President John Tyler was married to Miss Julia Gardiner the 26th day of June, 1844, at the Church of the Ascension, New York city. Immediately after the wedding, the bridal party returned to the White House, where they held a grand reception in lieu of the usual wedding festivities. It was the first, and up to the present time, the only instance of the marriage of a President, and the affair created great excitement and interest throughout the United States, heightened doubtless by the recollection of the tragic death of the father of the bride, a few months previous.
Miss Gardiner was the daughter of a wealthy gentleman residing on Gardiner’s Island, and the eldest of three children. Her education, continued at home until her sixteenth year, was completed at the Chegary Institute, in New York city. Immediately after the termination of her school life, she accompanied her father to Europe. Returning from abroad after an extended tour, she visited, during the sitting of Congress, the National Capital, and there for the first time met the distinguished man to whom she was afterward married.

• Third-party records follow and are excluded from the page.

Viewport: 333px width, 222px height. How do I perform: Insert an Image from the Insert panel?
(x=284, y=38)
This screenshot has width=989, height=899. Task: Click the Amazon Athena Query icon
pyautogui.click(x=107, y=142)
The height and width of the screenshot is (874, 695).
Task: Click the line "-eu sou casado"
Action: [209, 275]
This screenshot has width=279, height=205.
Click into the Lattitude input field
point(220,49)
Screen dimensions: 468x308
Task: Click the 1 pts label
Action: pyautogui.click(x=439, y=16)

It was while on a visit to Washington in the winter of 1844, that Mr. Gardiner and his young daughter were invited by Captain Stockton to accompany a large party of the President’s friends to Alexandria, and on the return trip, when just opposite to the fort, all the gentlemen were invited on deck to witness the firing of the “peacemaker.” Many of the party, who were all partaking of a collation, responded to the invitation; among the number the father of Miss Gardiner. The explosion startled the President, who with the ladies had remained below, and in a moment the piercing cries of the wounded filled the hearts of the passengers with terror. Death had made fearful havoc, and the living waited in breathless anxiety for the announcement of the names of the victims.
The bodies were conveyed to the White House, where the funeral services were preached, and the last sad rites performed.
The following summer Miss Gardiner was married, and from that time until the close of her husband’s administration, a period of eight months, she did the honors of the Executive Mansion, performing her agreeable task with credit to herself and pleasure to her friends.
After President Tyler’s retirement from public life, he removed to his home in Virginia, where he continued to reside until his death, which occurred in Richmond, the 17th of January, 1862.
Of late years Mrs. Tyler has suffered pecuniary losses, and in the winter of 1879 she petitioned and received from Congress a pension. She has resided for the past few years in Washington City, and at present (1881) is living in Georgetown. A devoted Catholic, she finds it pleasant to be a resident of that retired and peaceful place, near to Washington, and yet not in it.